• _Metin Alıntısı_
· · · · · · ·
2- Ancak kasten işlenen suçlarda müsadere mümkündür. 

Taksirle işlenen suçlar bakımından müsadere kararı verilemez. Bir eşya ancak kasten işlenebilen bir suçta kullanılmışsa müsadere edilebilir. 

3- Müsadere kurumu uygulanırken orantılılık ilkesine riayet edilmelidir

AİHM'in süreklilik arz eden kararlarında kanun koyucu tarafından öngörülen yaptırım ile ulaşılmak istenen amaç arasında makul bir dengenin olması gerektiğini vurgulanmıştır. Nitekim TCK'nun 54/3. maddesindeki "Suçta kullanılan eşyanın müsadere edilmesinin işlenen suça nazaran daha ağır sonuçlar doğuracağı ve bu nedenle hakkaniyete aykırı olacağı anlaşıldığında, müsaderesine hükmedilmeyebilir." Şeklindeki düzenlemesi AİHM kararlarıyla paralellik göstermektedir.

Yine Yargıtay bir kararında "suçta kullanılan ve müsaderesi talep olunan nakil aracının ruhsat sahibi olan şahsın dosya kapsamında iyi niyetli kayıt maliki olmadığına dair somut bir delil olmadığı gibi nakil aracının hacmi ve değeri ile ele geçen kaçak eşya miktarı ve değeri birlikte değerlendirildiğinde nakil aracının müsaderesine hükmolunmasının 5237 Sayılı TCK'nu 54/3 maddesi uyarınca hakkaniyete de aykırı olacağı cihetle nakil aracının kayıt malikine iadesi yerine yazılı şekilde müsaderesine hükmolunması; isabetsizdir." ifadeleriyle müsadere kararının orantılılık ilkesi çerçevesinde verilebileceğini vurgulamıştır.

4- Müsadere kararının verilebilmesi için suç ile müsadere ilişkisinin kurulabilmesi gerekmektedir. 

Bu şartın dayanağını TCK’nun 54/4. Maddesinin "Üretimi, bulundurulması, kullanılması, taşınması, alım ve satımı suç oluşturan eşya, müsadere edilir." şeklindeki hükmü oluşturur. İlgili maddeye göre; 

- Suçun işlenmesinde doğrudan kullanılan eşya müsadere edilebilir. 

- Suçun işlenmesine tahsis edilen eşya müsadere edilebilir. 

- Suçtan elde edilen eşya müsadere edilebilir.Şayet bir eşya suçun işlenilmesinde doğrudan kullanılmamışsa, suçtan elde edilmemişse ya da suçun işlenilmesine tahsis edilmemişse o eşya hakkında müsadere kararı verilemeyecektir.

KAZANÇ MÜSADERESİ

Kazanç müsaderesi TCK'nun 55. Maddesinde düzenlenmiştir. İlgili maddeye göre; 

- Suçun işlenmesi ile elde edilen maddi menfaatler, 

- Suçun konusunu oluşturan ya da suçun işlenmesi için sağlanan maddi menfaatler, 

- Bunların değerlendirilmesi veya dönüştürülmesi sonucu ortaya çıkan ekonomik kazançlar. Müsadere edilebilir.
· · · · · · ·
• _Gösterilen Veriler_
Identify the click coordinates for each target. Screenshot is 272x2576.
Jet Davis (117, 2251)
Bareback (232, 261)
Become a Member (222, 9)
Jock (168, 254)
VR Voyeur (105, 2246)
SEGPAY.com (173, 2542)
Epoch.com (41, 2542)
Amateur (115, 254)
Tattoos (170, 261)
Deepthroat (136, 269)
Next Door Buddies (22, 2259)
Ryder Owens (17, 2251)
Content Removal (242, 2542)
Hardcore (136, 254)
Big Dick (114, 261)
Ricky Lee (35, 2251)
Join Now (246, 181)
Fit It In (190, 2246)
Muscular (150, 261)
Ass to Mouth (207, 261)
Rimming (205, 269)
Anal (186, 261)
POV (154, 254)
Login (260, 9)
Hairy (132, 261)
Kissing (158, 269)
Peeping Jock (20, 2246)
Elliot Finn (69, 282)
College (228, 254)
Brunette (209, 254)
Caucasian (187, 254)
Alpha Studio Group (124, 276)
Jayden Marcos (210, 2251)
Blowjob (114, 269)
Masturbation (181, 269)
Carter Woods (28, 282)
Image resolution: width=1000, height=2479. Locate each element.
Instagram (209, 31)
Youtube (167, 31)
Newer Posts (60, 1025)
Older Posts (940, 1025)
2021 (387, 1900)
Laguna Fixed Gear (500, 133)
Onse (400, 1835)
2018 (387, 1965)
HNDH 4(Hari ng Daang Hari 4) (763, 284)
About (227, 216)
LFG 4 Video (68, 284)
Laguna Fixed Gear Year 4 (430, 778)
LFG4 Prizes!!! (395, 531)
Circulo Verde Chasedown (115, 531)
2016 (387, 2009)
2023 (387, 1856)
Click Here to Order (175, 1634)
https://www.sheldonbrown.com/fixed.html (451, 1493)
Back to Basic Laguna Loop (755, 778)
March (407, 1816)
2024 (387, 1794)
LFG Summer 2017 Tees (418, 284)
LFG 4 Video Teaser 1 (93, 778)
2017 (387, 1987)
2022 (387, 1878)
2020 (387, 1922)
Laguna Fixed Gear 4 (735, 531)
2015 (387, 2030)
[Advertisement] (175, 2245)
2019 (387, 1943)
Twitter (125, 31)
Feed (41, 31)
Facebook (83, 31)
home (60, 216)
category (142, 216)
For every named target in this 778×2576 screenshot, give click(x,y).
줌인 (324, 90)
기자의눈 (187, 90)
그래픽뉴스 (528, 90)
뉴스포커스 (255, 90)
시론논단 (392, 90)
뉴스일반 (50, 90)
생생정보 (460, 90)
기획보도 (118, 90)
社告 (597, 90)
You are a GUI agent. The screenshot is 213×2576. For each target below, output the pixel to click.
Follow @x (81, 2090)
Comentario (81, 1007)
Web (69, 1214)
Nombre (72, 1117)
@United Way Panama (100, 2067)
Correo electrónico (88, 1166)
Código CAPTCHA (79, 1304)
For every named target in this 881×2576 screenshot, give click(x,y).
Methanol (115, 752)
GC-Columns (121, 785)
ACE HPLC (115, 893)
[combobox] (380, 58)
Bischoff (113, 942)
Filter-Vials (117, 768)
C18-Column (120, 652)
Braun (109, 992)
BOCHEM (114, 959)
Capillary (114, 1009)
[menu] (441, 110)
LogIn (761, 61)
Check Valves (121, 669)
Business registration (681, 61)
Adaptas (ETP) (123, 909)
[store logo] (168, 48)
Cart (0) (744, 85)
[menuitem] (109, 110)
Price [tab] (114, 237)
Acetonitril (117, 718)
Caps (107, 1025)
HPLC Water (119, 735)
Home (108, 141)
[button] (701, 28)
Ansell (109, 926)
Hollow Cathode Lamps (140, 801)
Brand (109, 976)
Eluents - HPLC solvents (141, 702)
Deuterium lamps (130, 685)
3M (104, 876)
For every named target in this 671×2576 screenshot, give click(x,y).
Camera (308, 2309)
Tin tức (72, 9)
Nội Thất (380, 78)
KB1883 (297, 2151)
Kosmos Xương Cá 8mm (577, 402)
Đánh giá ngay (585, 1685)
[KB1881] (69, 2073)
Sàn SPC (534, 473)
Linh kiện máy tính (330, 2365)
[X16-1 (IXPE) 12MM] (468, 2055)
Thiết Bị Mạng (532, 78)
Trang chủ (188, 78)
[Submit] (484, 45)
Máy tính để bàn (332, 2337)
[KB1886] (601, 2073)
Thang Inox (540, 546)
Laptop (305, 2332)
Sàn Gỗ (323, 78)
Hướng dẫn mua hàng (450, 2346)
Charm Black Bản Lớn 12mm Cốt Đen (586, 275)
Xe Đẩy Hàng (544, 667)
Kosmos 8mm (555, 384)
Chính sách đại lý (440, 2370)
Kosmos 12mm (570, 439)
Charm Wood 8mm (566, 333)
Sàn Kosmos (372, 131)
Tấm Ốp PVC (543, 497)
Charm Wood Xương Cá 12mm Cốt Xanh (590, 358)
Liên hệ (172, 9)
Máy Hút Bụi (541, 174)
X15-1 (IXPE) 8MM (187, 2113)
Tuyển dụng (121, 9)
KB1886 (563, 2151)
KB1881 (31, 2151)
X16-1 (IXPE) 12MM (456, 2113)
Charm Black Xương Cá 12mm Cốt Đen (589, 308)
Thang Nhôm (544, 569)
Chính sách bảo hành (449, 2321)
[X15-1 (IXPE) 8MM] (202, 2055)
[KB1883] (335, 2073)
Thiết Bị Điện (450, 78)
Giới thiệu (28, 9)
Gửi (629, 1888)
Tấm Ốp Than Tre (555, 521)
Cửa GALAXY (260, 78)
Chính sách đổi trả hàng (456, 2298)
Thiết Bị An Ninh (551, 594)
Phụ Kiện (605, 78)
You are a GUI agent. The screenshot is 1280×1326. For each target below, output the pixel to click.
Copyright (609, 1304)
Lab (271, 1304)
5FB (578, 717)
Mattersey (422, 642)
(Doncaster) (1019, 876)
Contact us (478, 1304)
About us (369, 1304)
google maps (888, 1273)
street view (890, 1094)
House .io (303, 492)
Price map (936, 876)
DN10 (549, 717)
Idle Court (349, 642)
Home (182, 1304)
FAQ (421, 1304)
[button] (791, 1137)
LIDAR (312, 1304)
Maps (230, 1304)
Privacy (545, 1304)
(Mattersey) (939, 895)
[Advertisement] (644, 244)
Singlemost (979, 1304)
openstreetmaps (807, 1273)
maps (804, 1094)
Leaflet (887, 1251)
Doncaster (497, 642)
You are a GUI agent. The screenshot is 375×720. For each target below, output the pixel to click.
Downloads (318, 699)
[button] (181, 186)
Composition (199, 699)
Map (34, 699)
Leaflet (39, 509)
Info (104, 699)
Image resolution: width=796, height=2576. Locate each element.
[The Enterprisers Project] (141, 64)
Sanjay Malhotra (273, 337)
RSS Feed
· · · · · · ·
• _Görev 1_
Müsadere metninde "4- Müsadere kararının" ifadesinden "tahsis edilen eşya müsadere edilebilir." ifadesine kadar olan bölümü birebir kopyalayınız.
• _Görev 2_
Müsadere metnine göre TCK'nın 55. maddesi uyarınca kazanç müsaderesine konu olabilecek unsurların tamamını sıralayınız.
Kayıtlar, müsadere metninden bağımsız ayrı bir malzemedir.

• _Doğru Yanıt 1_
4- Müsadere kararının verilebilmesi için suç ile müsadere ilişkisinin kurulabilmesi gerekmektedir. 

Bu şartın dayanağını TCK’nun 54/4. Maddesinin "Üretimi, bulundurulması, kullanılması, taşınması, alım ve satımı suç oluşturan eşya, müsadere edilir." şeklindeki hükmü oluşturur. İlgili maddeye göre; 

- Suçun işlenmesinde doğrudan kullanılan eşya müsadere edilebilir. 

- Suçun işlenmesine tahsis edilen eşya müsadere edilebilir.

• _Doğru Yanıt 2_
- Suçun işlenmesi ile elde edilen maddi menfaatler
- Suçun konusunu oluşturan ya da suçun işlenmesi için sağlanan maddi menfaatler
- Bunların değerlendirilmesi veya dönüştürülmesi sonucu ortaya çıkan ekonomik kazançlar